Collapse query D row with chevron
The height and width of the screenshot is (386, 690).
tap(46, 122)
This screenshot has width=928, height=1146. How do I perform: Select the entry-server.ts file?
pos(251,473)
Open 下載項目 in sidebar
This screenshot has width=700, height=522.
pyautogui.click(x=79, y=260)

### Exercise
A word-for-word copy of the data above is the goal, so set it all down again.

### Response to the task
Collapse query D row with chevron
The height and width of the screenshot is (386, 690).
tap(46, 122)
This screenshot has width=928, height=1146. How do I perform: Select the entry-server.ts file?
pos(251,473)
Open 下載項目 in sidebar
This screenshot has width=700, height=522.
pyautogui.click(x=79, y=260)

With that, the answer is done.